Most of us flinch and hesitate.
We habitually waver, especially when it comes to making our best work. The insistent noise coming from the outside world is never warm and fuzzy. The keyboard warriors are always looking to spill some blood, but that only accounts for a small part of the truth. What is more telling is the fact that we are our own saboteurs. We are responsible for some pretty nasty maneuvering. We go to great lengths to hide away from the world. We are our worst critic.
We constantly compare our ourselves to others. We needlessly match our gifts against those of others. We overthink things and micro analyze our motivation, including the technical execution of the work we do.
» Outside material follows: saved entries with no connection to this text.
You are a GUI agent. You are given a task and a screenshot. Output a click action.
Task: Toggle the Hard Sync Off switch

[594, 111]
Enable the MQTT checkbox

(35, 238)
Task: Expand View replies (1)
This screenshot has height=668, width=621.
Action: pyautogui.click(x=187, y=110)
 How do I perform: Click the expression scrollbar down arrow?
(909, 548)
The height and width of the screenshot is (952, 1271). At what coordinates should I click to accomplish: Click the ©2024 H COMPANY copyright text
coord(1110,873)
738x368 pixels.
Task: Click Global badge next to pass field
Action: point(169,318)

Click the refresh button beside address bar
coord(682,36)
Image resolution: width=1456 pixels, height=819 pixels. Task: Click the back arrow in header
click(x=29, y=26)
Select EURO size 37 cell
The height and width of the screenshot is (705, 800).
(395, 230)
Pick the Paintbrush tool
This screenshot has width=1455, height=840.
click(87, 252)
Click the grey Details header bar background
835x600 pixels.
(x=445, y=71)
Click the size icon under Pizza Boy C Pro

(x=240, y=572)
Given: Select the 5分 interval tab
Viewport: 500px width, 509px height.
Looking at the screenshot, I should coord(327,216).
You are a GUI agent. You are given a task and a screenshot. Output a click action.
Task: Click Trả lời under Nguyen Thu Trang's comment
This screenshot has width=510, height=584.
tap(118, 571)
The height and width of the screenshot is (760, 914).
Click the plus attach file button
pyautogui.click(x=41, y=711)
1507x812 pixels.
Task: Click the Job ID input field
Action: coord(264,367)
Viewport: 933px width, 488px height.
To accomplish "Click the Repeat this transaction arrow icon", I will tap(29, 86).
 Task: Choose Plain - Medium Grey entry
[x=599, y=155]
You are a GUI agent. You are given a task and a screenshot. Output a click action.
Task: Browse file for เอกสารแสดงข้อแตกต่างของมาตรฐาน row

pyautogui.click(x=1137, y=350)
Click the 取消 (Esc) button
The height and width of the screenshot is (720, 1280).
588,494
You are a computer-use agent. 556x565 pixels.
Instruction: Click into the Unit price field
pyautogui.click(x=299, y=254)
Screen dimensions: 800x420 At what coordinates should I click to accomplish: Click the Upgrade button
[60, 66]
We always try to sniff out if it’s any good.
This leads us to a whole bunch of nothing. Nothing, because we rarely share anything meaningful we’ve created with strangers. We only offer a little sneak peak, to friends and family, and nothing more.
We keep perpetually revising and reediting. Hiding. Destroying. Hiding some more. Starting again, from the beginning.
We are never done.
Yet our best work, is our finished work.
This is so important.
A half-baked apple pie is not a pie. A bunch of disconnected chapters of a book, does not a novel make. A sweater with only one arm, is somewhat under warming.
As a society, we have become somewhat accustomed to always being in the middle of something. Not quite there but too far in to go back. Afraid of the consequences. Afraid of what people will think. Afraid that we’ll be discovered for the fraud that we think that we are.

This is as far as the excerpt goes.